The strike letter has a list of activities that are "officially" part of the strike:
https://openletter.mousetail.nl/
These include both raising and handling flags, closing/deleting posts, and handling review queue tasks.
They do not include asking/answering, commenting, or voting up/down.
Personally, I've also stopped answering and all voting (might have slipped and voted here and there; also I have not stopped activity on Meta sites) and restricted my comments to an occasional handful. Some moderators around the network are still doing most of those things, others are avoiding use of the site completely. One of your elected moderators here at Academia.SE has resigned entirely. There is a userscript for "read-only" mode that some people are using:
https://stackapps.com/questions/9739/stack-exchange-in-read-only-mode
There is no "enforcement" of the strike like a typical paid labor action might involve, we're volunteers on the site and we're volunteers in the strike. Everyone can participate to the extent they feel is most useful, and some participants may feel certain actions are too important to avoid.
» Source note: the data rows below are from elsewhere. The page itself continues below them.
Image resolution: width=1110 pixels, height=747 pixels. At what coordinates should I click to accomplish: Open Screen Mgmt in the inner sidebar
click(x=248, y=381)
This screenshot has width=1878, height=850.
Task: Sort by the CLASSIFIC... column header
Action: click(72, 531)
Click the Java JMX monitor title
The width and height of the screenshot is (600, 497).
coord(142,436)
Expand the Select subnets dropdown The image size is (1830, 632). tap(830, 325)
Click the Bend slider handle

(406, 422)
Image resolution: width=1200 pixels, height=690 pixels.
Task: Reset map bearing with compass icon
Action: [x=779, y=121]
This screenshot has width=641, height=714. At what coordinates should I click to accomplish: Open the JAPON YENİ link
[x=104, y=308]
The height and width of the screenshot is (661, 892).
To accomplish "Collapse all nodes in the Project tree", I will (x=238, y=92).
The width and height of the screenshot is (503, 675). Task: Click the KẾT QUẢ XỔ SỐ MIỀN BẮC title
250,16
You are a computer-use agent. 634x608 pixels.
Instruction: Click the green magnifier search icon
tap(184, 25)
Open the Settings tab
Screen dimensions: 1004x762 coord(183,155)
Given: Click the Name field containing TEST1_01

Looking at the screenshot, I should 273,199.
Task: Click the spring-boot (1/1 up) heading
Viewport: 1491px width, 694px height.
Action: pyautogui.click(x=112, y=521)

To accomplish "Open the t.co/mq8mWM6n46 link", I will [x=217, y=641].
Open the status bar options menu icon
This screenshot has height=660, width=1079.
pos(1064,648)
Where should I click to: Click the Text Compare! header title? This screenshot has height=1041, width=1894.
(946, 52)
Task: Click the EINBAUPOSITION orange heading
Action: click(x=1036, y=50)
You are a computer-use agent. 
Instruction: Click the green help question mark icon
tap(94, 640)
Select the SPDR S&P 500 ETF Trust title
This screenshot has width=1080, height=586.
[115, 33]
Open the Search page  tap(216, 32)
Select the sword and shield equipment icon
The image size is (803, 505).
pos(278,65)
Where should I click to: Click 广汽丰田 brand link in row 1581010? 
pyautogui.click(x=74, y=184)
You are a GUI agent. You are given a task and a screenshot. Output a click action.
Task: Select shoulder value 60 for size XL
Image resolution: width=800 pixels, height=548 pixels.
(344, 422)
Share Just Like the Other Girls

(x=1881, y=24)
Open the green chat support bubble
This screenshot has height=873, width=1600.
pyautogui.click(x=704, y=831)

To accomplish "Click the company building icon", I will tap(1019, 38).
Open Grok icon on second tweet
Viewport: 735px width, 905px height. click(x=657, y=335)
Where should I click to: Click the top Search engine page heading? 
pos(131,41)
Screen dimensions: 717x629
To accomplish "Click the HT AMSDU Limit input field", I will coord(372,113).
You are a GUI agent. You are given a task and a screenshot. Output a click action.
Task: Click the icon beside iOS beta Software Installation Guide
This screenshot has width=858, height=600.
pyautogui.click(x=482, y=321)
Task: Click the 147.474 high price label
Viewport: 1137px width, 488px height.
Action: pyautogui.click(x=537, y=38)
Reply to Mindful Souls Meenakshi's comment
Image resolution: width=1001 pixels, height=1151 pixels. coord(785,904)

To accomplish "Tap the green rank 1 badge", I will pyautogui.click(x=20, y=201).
Most importantly, the strike does not involve only moderators, but also curators and any other users of the site that want to participate. As of now, 121 moderators, 19 former staff and former moderators, and 1251 regular users have signed on to the strike. The best action to take for people who support the strike is to sign the strike letter. The next best action I would take would be to spend some time to become an "informed citizen", there are some useful links at the meta post mentioned in the question:
Academia.SE Moderation Strike
There's an update post on Meta (though this has now also aged a bit):
Moderation Strike update: Data dumps, choosing representatives, GPT data, and where we’re holding
Former employee and moderator Jon Ericson has a blog that has recently focused at lot on the strike and associated issues, he has a very interesting perspective as a former insider:
https://jlericson.com/
There's the announcement and then retraction of the Stack Overflow "formatting assistant", released during the strike, that feeds questions into ChatGPT with a prompt asking to format them as if they were written by someone who knows how to write SO questions. The results are...interesting...and not surprisingly hit on many of the issues strike participants previously expressed about GenAI:
https://meta.stackoverflow.com/questions/425162/we-are-seeking-functional-feedback-for-the-formatting-assistant
In addition, there is a main meta post related to the question asked here:
Would the striking moderators welcome a user strike? Should we, the users, go on strike?